Holland v. State

McMurray, Presiding Judge.

Defendant was charged via accusation with being in actual physical control of a moving vehicle while under the influence of alcohol and with operating a motor vehicle on the wrong side of the road. The evidence adduced at a jury trial revealed the following:

At about 2:20 in the morning on January 1, 1988, Officer William James Motos of the Gwinnett County Police Department was on patrol when he observed “a 1985 Cadillac” traveling on the wrong side of the roadway in Gwinnett County, Georgia. Officer Motos followed the Cadillac and observed it “weaving . . . back and forth on the shoulder and crossing the centerline.” As the errant vehicle approached an intersection where another vehicle was stopped, Officer Motos witnessed a near collision when the Cadillac failed to yield for the stopped car. “ [I]t appeared to [Officer Motos] that [the driver of the Cadillac] didn’t see the vehicle until the last minute. He slammed on his brakes and when he did, his car, the wheels locked and he skidded, and his car turned a little bit to the sideways in that intersection.” Officer Motos then stopped the Cadillac and approached the driver’s window. He there observed defendant in the driver’s seat and next to defendant there was “a bottle of Jack Daniels whiskey which had been partially consumed.” The odor of alcohol permeated defendant’s automobile. Defendant’s “speech [was] slurred,” he had “dilated pupils” and defendant was “slow” retrieving his driver’s license. Defendant asked Officer Motos “to let him go.” The officer advised defendant that he “was not going to let him go, [but that he] was going to [place] him under arrest for driving under the influence of alcohol and . . . driving on the wrong side of the road. ...” Defendant was then asked to exit his car and Officer Motos noticed that defendant was unsteady on his feet and that defendant supported himself by holding onto the Cadillac. At that point, Officer Motos administered a series of field sobriety tests. Defendant failed the tests and the officer placed defendant in the patrol car and “read him his rights under the Georgia Implied Consent law. ...” Defendant refused to submit to a State administered chemical test. Defendant was found guilty on both counts of the accusation and this appeal followed the denial of his motion for new trial. Held:

1. In his first and fifth enumerations, defendant contends the trial court erred in allowing Officer Motos’ testimony regarding certain circumstances surrounding his arrest.
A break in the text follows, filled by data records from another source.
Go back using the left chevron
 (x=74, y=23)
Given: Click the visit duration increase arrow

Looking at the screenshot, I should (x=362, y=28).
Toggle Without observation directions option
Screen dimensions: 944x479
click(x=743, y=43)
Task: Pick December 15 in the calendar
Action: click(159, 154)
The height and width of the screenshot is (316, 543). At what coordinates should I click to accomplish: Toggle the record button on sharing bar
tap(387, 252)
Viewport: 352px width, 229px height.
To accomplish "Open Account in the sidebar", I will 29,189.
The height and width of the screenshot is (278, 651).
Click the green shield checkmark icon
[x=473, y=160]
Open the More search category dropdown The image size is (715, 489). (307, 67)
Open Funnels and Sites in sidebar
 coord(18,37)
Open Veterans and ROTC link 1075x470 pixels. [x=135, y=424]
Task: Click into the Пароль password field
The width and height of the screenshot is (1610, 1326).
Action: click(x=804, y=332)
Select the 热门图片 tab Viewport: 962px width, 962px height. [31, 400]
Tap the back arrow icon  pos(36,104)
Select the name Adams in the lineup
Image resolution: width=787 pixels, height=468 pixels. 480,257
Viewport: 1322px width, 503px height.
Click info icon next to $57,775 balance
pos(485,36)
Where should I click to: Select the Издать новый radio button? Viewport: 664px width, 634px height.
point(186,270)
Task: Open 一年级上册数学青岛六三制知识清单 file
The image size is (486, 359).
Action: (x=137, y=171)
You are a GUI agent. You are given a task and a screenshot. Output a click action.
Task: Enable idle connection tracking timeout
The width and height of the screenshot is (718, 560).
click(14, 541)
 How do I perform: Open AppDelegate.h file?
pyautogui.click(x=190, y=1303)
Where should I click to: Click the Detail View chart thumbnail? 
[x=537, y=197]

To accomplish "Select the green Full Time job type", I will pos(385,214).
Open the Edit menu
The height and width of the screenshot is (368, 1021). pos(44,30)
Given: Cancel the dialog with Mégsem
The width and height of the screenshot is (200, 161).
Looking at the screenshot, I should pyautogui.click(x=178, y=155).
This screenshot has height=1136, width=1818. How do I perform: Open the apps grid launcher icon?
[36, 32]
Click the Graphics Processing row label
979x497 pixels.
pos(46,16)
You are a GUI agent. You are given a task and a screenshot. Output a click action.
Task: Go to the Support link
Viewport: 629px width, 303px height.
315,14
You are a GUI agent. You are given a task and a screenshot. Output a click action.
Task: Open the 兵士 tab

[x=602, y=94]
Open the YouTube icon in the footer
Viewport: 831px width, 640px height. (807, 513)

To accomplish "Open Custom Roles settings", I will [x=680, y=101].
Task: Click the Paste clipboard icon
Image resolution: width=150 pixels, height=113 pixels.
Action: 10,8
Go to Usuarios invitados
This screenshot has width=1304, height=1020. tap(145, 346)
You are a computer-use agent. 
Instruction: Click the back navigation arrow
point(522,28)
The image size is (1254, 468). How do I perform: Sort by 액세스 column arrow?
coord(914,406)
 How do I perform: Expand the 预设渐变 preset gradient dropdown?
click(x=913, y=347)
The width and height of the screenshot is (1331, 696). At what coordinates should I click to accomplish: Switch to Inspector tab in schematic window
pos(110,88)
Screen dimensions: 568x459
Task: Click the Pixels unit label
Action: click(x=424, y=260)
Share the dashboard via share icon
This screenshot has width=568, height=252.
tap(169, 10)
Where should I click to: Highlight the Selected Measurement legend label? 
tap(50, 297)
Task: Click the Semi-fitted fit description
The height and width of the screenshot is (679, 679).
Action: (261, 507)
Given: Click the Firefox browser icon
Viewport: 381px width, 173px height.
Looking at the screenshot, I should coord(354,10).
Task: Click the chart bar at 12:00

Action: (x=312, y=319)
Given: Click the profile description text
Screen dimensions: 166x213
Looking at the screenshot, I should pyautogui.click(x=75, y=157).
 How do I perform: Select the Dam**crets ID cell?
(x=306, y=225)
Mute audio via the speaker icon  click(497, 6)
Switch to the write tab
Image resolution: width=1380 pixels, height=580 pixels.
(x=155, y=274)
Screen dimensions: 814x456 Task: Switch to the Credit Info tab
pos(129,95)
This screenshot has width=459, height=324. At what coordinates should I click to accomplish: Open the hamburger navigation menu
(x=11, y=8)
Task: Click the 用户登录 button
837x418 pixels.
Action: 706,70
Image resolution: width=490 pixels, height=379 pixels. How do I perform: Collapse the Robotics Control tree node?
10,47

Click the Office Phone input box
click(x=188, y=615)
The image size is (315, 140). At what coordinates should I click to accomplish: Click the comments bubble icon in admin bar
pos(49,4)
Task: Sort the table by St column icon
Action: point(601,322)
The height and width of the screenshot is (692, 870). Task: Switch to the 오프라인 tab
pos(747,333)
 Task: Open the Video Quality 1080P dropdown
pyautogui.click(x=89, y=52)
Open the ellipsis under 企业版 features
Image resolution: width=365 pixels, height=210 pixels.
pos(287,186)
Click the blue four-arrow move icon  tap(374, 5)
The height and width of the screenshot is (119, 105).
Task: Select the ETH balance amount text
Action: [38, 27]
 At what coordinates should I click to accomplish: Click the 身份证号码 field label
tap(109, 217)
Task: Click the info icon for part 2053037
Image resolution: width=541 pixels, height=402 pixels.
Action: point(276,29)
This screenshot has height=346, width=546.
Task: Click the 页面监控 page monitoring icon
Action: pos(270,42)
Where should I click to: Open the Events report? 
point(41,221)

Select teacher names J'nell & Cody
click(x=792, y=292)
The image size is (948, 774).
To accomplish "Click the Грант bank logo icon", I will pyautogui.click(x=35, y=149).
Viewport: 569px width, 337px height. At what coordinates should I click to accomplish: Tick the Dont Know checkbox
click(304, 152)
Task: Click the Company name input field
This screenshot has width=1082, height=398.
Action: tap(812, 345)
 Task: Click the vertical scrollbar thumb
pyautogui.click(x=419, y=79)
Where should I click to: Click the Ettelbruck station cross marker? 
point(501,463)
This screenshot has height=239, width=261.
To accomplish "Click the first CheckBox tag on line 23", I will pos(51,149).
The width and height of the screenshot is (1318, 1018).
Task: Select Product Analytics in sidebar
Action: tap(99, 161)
In his fourth enumeration, defendant contends the trial court erred in allowing into evidence the “ ‘mug shot’ ” which was taken of defendant after his arrest.

An examination of the trial transcript shows that defendant did not complain when the evidence was offered at trial. “[I]t is well set-*542tied that this court will not consider issues and grounds for objection which were not raised and passed upon in the trial court. [Cits.]” Jefferson v. State, 157 Ga. App. 324, 325 (2), 326 (277 SE2d 317). Consequently, these enumerations are without merit.

Decided May 7, 1990. Richardson, Chenggis & Constantinides, George G. Chenggis, for appellant. Gerald N. Blaney, Solicitor, Robert Greenwald, Assistant Solicitor, for appellee.

2. In his second enumeration, defendant contends the trial court erred in failing to give the following requested jury instruction: “Ladies and Gentlemen of the Jury, I charge you that the fact that a Defendant refused to permit a chemical analysis of his blood, breath or urine to be done does not raise a presumption that the Defendant was under the influence of alcohol while driving or being in actual physical control of a motor vehicle.”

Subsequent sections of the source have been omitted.